Usually in an onboarding process you just sit back and listen, but here I was being asked my opinion! I can’t even remember what my answer was. I mumbled something and we moved on.
But as time has passed, I have been thinking more about that question: What were my expectations on myself and on my new workplace?
I have tried to summarize my answer into these three thoughts:
Like everyone, much of the last year has been about expectation management. I have been out less, met fewer people, and celebrated big occasions on a much smaller scale. In the same way, I lowered my expectations of what my new job would be like. I knew many parts of the onboarding process would be digital and it would take a little bit longer before I had the chance to meet my new colleagues properly, and not just online.
I also knew I would be very tired when Friday came. Starting a new place, whether it’s a job, school or something completely different tends to be quite overwhelming for me. It drains a lot of energy and usually makes me mentally tired. But, actually, I’ve felt energised by the strange work environment caused by the pandemic.
I have enjoyed a nice mix of being at the office occasionally, and at home the rest of the time. Every time I went in I met a few new people, so I could take the time to get to know them more in depth. It has taken longer to meet everyone, but the connections have been deeper.
Honesty is the best policy
The second expectation I have pondered on is about trust. I know from the past that I am at my best when I get the opportunity to work on something I think is fun. For me to thrive as a consultant, I need an assignment that suits me, my profile and where I want to evolve. Clearly this means that there may also be assignments that don’t suit me.
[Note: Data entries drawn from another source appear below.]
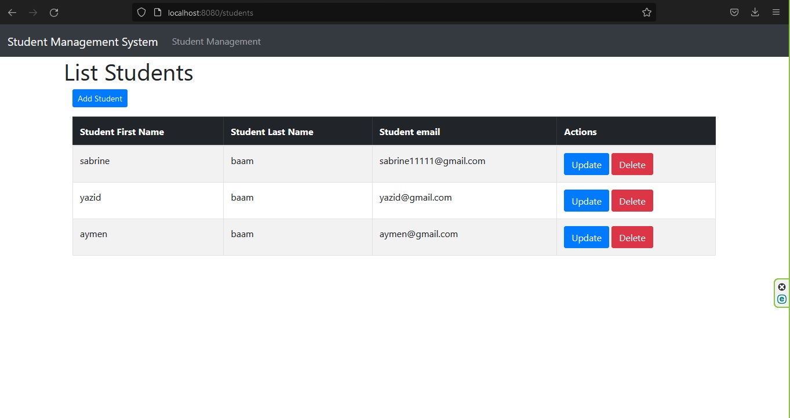Update the student yazid
Screen dimensions: 790x418
pyautogui.click(x=586, y=201)
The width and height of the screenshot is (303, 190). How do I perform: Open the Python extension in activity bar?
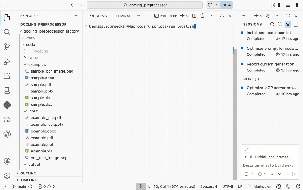pyautogui.click(x=7, y=105)
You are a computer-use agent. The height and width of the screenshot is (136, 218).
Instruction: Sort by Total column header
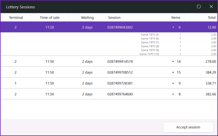201,17
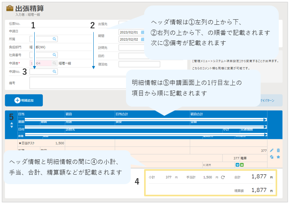Open calendar for end date 2023/02/02

142,39
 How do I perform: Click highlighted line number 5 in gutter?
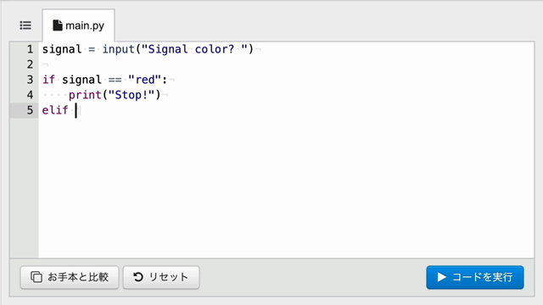31,110
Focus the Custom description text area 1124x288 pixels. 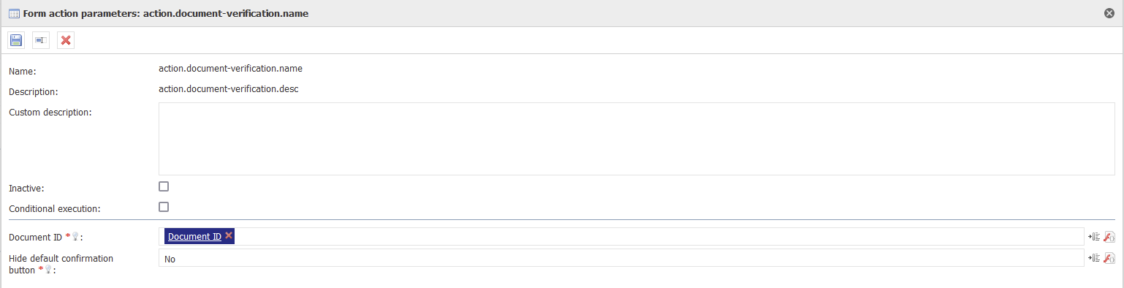(x=637, y=139)
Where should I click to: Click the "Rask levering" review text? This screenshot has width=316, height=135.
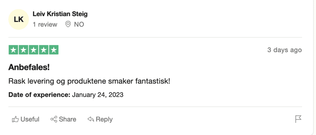point(89,81)
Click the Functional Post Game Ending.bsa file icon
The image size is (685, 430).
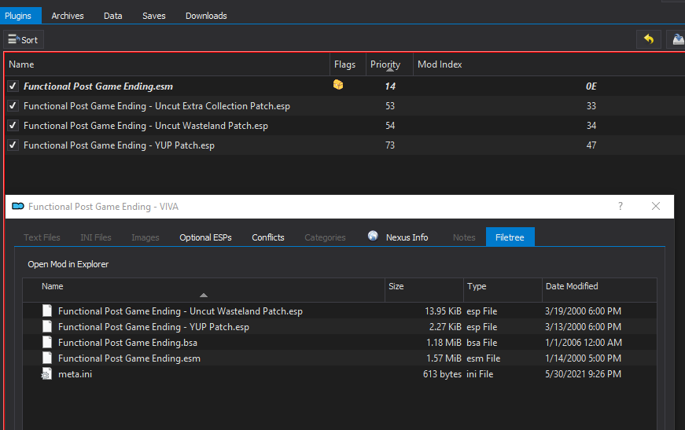click(47, 343)
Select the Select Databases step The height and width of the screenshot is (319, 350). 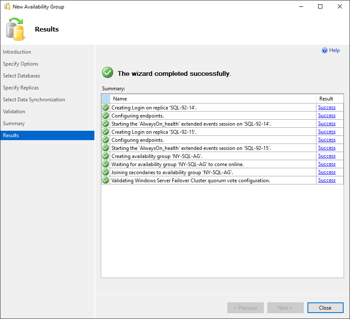click(x=21, y=76)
Previously, I have found it difficult to be honest when faced with a situation like that. I would hate to disappoint someone by turning down a request – especially when I am so new.
But my colleagues have already given me an enormous sense of security. They trust in my assessment of each assignment, and I know they will listen to and value my opinion. This builds confidence within me and I believe it makes me a better consultant and colleague because of the mutual respect that has already developed between us.
Caring for your colleagues
The final thought on what I have learned, is how much everyone seems to care.
I might be on my own a lot of the time, but I’ve never felt isolated. So many people have taken the time to check in with me, even though they don’t yet know me in person. Every phone call or chat message really makes a difference. If I need help with something, or if I just need to talk to someone because I feel uncertainty in these difficult times, I know there will always be someone I can turn to.
This is something that I value highly. It has made me feel like I am a big part of the company even though I have just started. These small messages have got me thinking about what I can do to check in with people:
Who have I not talked to in a while that I could send a message to? Who might be going through a tough time and need a chat over a coffee?
Most importantly, I know that everyone at Mpya Digital truly values my thoughts, opinions and feelings. Here, it is the people that matter the most. It has meant that I feel empowered in my new role, rather than uncertain.
So, was changing jobs during the pandemic a smart move? Was it worth leaving the security of my last role in the hope of finding something better?
My answer has to be a huge ‘YES!’ – it has been fun, exciting and enlightening.
Even though that original uncertainty still sneaks up on me sometimes it is no longer a thought I hold on to. It has been a time for reflection and for moving closer to finding my purpose. For understanding what brings joy to my life.
Above all, my new colleagues have well and truly exceeded my expectations! Right from the start, they made me feel welcome, comfortable, and safe in the knowledge that I am an important part of Mpya Digital.